Disturbo post-traumatico da stress

Cos’è

Il disturbo post-traumatico da stress si verifica a seguito di un evento traumatico particolarmente intenso, violento o estremo. L’evento traumatico può coinvolgere la persona direttamente (ad es. durante un terremoto o un incidente stradale), indirettamente (ad es. come testimone di un evento oppure in qualità di familiare della vittima).

L’evento traumatico implica per definizione una minaccia all’integrità della vittima, la quale ha vissuto l’episodio con intensi sentimenti di paura uniti a un senso di impotenza che percepisce l’evento come impossibile da fronteggiare.

A seguito di un episodio traumatico, è normale inizialmente riviverlo o mostrare un aumento di sintomi ansioso-depressivi. Normalmente, tuttavia, questa reazione tende a scemare col tempo, ripristinando l’adattamento che la persona aveva prima dell’evento. In alcuni casi, però, l’episodio traumatico non viene elaborato, e i sintomi persistono o aumentano nel tempo.

Quando l’episodio dà luogo a un disturbo post-traumatico, la persona tende a rivivere l’evento attraverso incubi oppure immagini intrusive (flashback) che ricordano l’episodio traumatico e perpetuano il vissuto di paura provato precedentemente. Questi sintomi, molto disturbanti, indicano appunto la non elaborazione dell’evento traumatico, che è vissuto come se non fosse appartenente al passato.

A questo continuo rivivere il trauma la persona tende a rispondere con evitamento di tutte le situazioni che possono ricordarle l’episodio. A seguito di un incidente stradale, la persona potrebbe quindi evitare completamente di riprendere l’automobile, oppure evitare di passare per il luogo dell’incidente.

Infine, la persona mostra una generale iperattivazione fisiologica che si manifesta con ansia, insonnia, irritabilità, risposte d’allarme esagerate, collera.

Terapia

Esistono diverse opzioni terapeutiche per il trattamento del disturbo post-traumatico da stress.

Per gestire i sintomi secondari del disturbo, principalmente ansia e depressione, la terapia farmacologica può essere utile per aiutare il paziente a gestire meglio i sintomi ansioso-depressivi. Gli antidepressivi e le benzodiazepine sono spesso utilizzati, tuttavia essi non agiscono sulla causa del disturbo, la quale può essere affrontata adeguatamente soltanto tramite una psicoterapia.

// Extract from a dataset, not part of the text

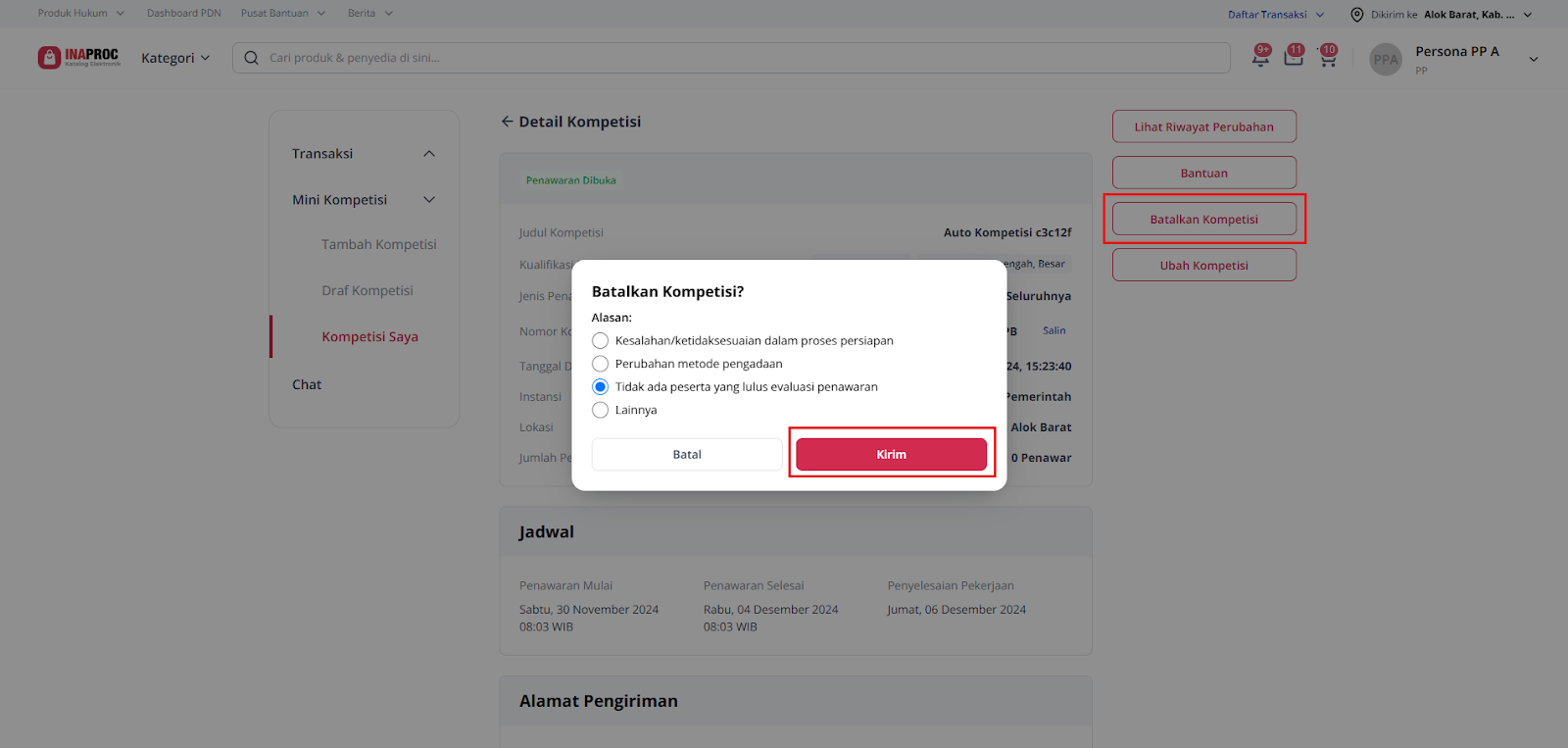Expand the Kategori dropdown
This screenshot has width=1568, height=748.
pos(175,58)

Un approccio terapeutico rivelatosi efficace è la terapia cognitivo-comportamentale focalizzata sul trauma, la quale si basa sull’esposizione graduale ai pensieri, le emozioni e le situazioni che ricordano il trauma, lavorando anche sui contenuti di pensieri disturbanti.

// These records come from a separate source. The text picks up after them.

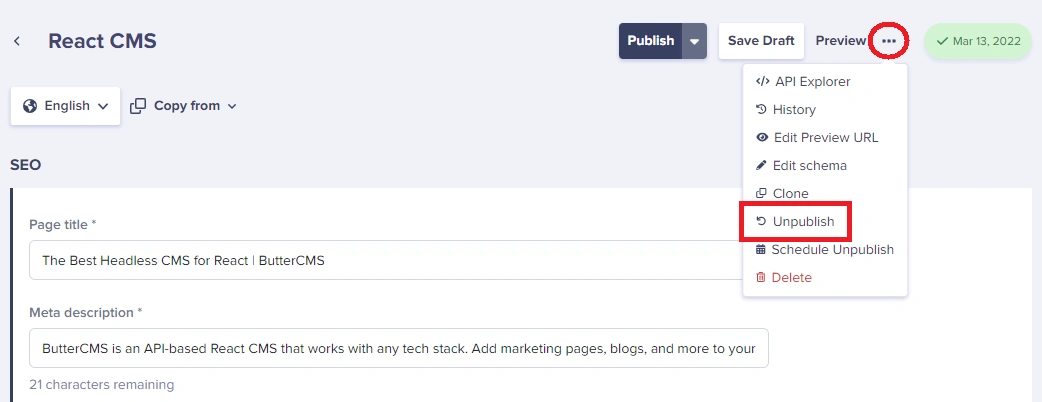1042x402 pixels.
Task: Click the back arrow beside React CMS
Action: pyautogui.click(x=17, y=41)
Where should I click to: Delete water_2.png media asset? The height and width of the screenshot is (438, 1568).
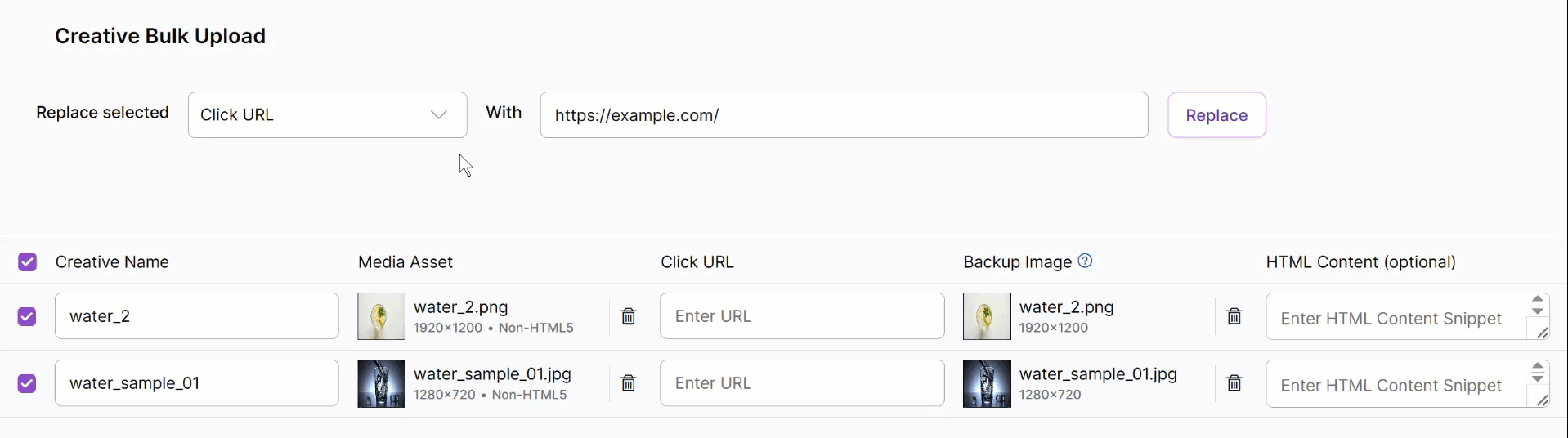[x=628, y=316]
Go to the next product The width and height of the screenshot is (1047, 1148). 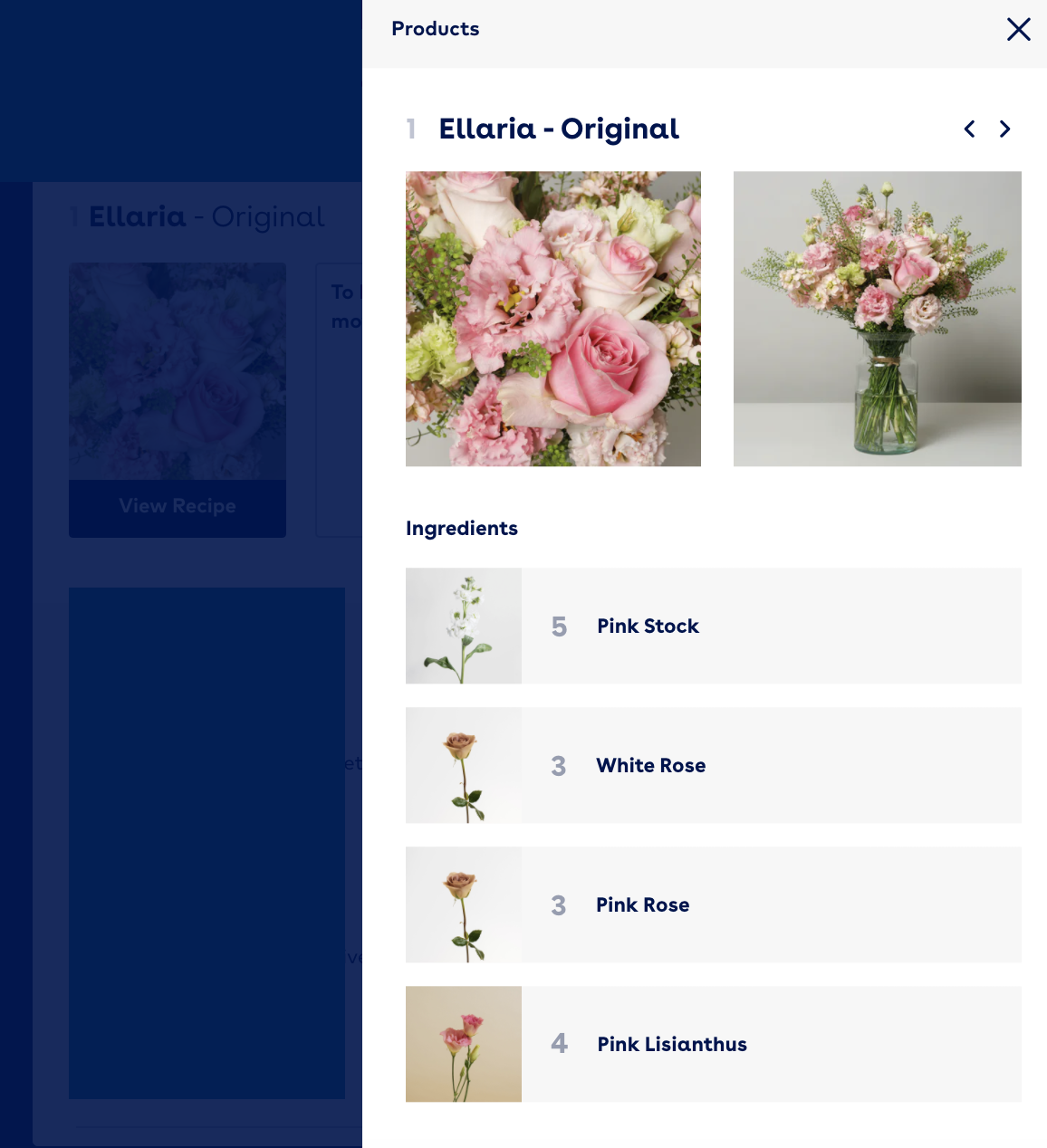pos(1004,129)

Una psicoterapia familiare può essere talvolta utile per agire a livello della sfera relazionale del paziente, la quale è spesso negativamente influenzata dal disturbo.

Infine l’EMDR, un metodo terapeutico specificatamente sviluppato per i disturbi post-traumatici, ha dimostrato negli ultimi anni di essere una tecnica efficace. L’EMDR si basa sull’utilizzo di movimenti oculari durante la focalizzazione delle esperienze traumatiche. I movimenti oculari facilitano l’elaborazione del trauma e migliorano la risposta del soggetto.